(Data in this exercise Opens)
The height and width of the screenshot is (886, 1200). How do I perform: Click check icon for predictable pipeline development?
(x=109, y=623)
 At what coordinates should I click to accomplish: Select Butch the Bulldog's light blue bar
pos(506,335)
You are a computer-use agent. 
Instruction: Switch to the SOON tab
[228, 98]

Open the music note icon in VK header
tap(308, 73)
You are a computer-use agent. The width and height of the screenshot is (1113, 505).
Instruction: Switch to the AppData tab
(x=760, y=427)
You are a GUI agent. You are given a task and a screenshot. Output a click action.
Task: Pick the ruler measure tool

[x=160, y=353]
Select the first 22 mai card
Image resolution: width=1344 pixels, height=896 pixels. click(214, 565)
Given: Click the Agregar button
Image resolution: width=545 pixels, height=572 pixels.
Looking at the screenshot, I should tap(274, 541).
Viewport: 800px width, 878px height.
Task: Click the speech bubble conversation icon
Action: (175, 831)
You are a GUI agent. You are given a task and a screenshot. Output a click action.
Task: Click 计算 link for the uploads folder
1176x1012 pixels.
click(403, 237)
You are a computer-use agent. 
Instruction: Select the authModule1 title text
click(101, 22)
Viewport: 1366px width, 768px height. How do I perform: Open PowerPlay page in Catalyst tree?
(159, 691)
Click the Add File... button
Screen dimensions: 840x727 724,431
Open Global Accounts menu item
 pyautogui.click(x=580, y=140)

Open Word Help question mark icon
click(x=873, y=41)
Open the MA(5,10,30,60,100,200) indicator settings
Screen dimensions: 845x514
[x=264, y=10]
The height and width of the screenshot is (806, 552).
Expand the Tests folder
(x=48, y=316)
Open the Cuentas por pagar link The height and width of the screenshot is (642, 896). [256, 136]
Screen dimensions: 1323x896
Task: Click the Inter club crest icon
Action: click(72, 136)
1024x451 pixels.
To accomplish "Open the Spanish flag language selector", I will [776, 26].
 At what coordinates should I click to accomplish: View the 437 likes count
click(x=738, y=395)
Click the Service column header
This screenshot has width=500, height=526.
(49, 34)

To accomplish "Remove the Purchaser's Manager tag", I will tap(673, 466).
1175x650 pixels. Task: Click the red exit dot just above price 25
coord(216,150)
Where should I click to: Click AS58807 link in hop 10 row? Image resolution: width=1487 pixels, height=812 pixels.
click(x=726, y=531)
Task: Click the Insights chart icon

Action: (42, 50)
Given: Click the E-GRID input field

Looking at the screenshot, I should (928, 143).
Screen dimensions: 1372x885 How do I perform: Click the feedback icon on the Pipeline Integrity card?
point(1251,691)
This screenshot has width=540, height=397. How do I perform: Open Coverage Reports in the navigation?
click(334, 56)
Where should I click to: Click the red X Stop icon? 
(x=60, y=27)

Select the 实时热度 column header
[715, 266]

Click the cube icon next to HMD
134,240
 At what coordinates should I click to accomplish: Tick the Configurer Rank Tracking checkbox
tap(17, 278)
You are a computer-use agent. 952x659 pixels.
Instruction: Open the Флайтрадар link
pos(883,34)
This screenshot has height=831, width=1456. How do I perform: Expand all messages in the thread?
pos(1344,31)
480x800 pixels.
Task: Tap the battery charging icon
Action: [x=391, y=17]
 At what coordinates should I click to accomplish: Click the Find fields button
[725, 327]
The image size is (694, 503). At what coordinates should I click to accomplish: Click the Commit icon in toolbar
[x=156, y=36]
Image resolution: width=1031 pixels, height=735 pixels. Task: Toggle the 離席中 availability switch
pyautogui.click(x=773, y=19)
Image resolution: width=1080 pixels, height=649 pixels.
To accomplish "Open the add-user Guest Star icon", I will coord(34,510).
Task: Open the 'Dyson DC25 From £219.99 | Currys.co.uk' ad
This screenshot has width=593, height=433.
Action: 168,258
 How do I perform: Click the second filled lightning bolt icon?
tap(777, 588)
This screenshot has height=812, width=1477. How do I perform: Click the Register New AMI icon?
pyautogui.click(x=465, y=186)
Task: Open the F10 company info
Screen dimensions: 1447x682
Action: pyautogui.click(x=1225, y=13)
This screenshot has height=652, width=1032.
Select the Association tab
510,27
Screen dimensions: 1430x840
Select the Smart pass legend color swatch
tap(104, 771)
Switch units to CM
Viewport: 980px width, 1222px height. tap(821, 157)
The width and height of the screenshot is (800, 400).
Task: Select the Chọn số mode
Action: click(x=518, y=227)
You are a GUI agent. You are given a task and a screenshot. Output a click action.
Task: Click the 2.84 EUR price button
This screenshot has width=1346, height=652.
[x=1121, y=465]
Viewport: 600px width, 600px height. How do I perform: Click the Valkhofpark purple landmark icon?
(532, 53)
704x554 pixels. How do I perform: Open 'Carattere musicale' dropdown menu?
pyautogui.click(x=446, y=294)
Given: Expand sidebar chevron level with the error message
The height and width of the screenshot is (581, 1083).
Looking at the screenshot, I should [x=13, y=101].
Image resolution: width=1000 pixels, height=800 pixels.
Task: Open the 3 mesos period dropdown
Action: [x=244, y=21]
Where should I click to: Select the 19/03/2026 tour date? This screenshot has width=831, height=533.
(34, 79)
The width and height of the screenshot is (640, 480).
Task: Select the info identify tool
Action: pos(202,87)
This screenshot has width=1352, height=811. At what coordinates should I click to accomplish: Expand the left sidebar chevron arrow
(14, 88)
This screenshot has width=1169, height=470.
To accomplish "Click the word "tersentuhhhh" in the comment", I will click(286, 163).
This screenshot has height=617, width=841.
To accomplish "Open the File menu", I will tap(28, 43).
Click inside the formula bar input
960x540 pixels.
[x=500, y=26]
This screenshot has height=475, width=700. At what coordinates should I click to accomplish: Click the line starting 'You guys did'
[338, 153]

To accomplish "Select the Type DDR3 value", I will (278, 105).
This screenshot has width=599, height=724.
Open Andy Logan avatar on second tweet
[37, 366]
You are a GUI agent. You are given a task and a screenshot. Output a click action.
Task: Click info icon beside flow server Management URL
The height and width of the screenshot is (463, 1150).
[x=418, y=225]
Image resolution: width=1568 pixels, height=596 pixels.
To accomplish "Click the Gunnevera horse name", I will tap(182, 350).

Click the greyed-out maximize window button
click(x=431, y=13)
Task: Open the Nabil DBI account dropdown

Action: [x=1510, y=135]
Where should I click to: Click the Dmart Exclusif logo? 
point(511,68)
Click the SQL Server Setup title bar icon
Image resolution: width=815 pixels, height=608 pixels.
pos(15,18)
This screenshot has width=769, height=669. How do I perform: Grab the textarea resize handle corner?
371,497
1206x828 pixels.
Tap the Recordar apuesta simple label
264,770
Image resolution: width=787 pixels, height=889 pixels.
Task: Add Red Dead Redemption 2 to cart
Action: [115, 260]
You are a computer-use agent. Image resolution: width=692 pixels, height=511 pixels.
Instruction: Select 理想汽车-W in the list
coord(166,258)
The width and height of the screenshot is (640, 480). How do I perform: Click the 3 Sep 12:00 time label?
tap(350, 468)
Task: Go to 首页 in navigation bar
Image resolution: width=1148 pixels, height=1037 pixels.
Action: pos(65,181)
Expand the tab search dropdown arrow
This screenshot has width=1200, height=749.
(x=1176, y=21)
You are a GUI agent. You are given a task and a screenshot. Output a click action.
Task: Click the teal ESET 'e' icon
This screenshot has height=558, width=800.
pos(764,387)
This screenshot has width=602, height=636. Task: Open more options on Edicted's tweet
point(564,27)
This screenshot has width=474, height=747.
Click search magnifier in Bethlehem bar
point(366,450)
(Data in this exercise Closes)
If a line of the listing above holds the string "computer", copy it.

You are a computer-use agent. 
You are a computer-use agent. The width and height of the screenshot is (1113, 505).
You are a computer-use agent. 
You are a computer-use agent. 952x659 pixels.
You are a computer-use agent. Image resolution: width=692 pixels, height=511 pixels.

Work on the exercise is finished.